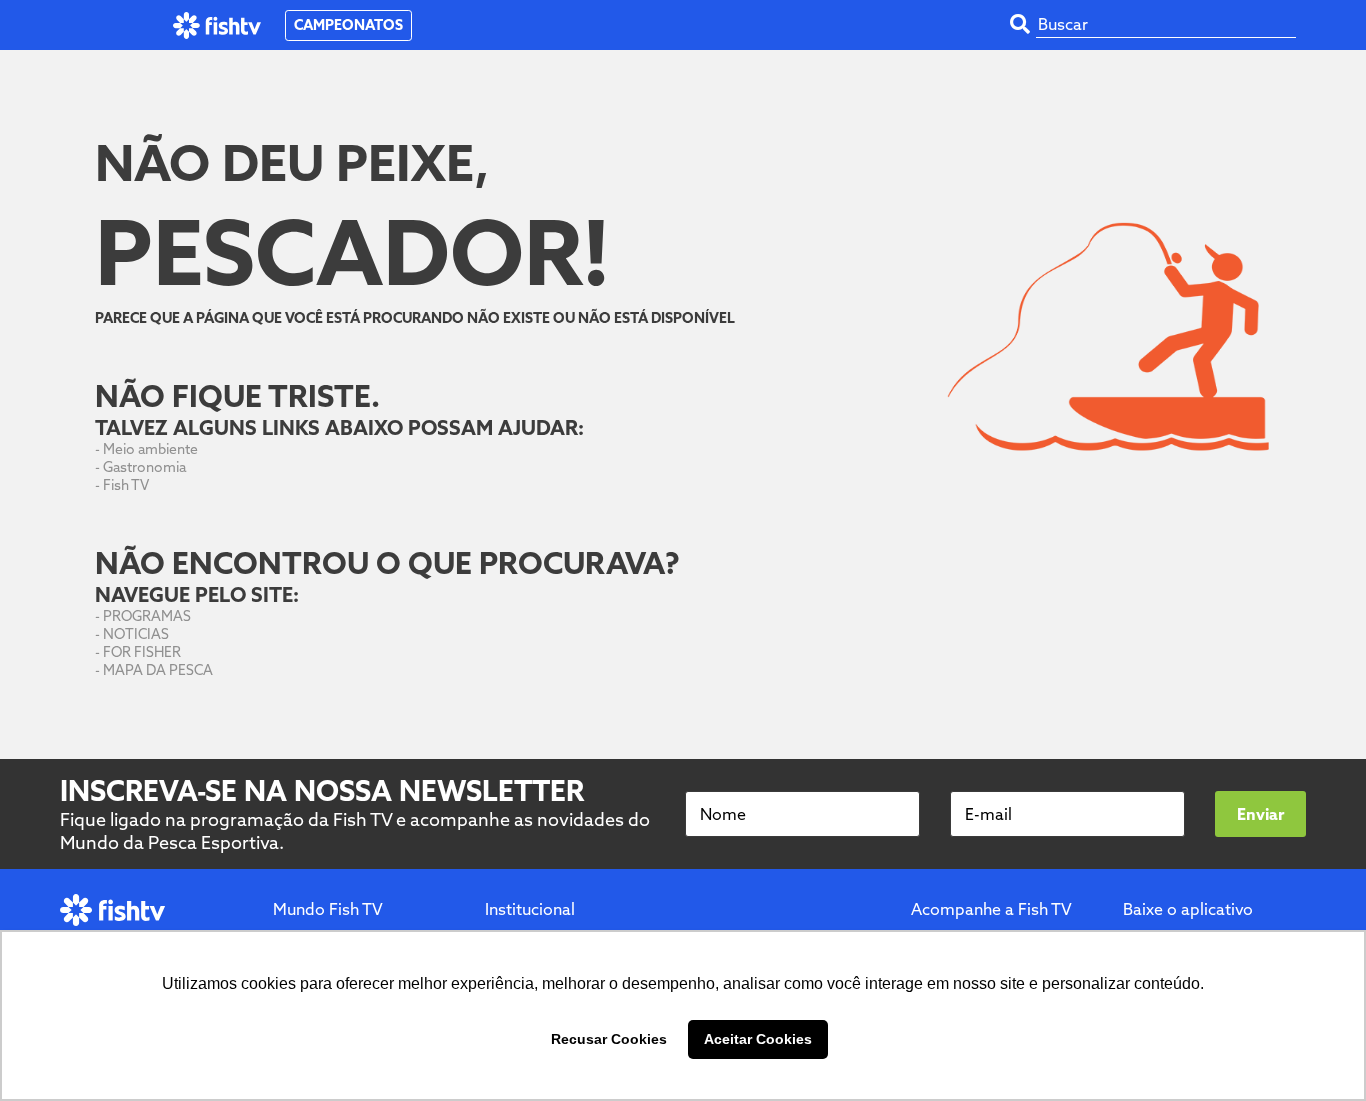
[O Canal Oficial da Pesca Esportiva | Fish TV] (217, 25)
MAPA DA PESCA (158, 670)
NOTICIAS (136, 634)
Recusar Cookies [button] (609, 1039)
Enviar (1260, 814)
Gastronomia (144, 467)
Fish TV (126, 485)
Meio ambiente (150, 449)
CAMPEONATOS (348, 25)
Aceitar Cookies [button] (758, 1039)
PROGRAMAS (147, 616)
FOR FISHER (142, 652)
* * *
- _TASK DETAILS_
An exact copy of the entries, minus the pictures, is what's needed here.

- _RESULT OF THE EXERCISE_
[O Canal Oficial da Pesca Esportiva | Fish TV] (217, 25)
MAPA DA PESCA (158, 670)
NOTICIAS (136, 634)
Recusar Cookies [button] (609, 1039)
Enviar (1260, 814)
Gastronomia (144, 467)
Fish TV (126, 485)
Meio ambiente (150, 449)
CAMPEONATOS (348, 25)
Aceitar Cookies [button] (758, 1039)
PROGRAMAS (147, 616)
FOR FISHER (142, 652)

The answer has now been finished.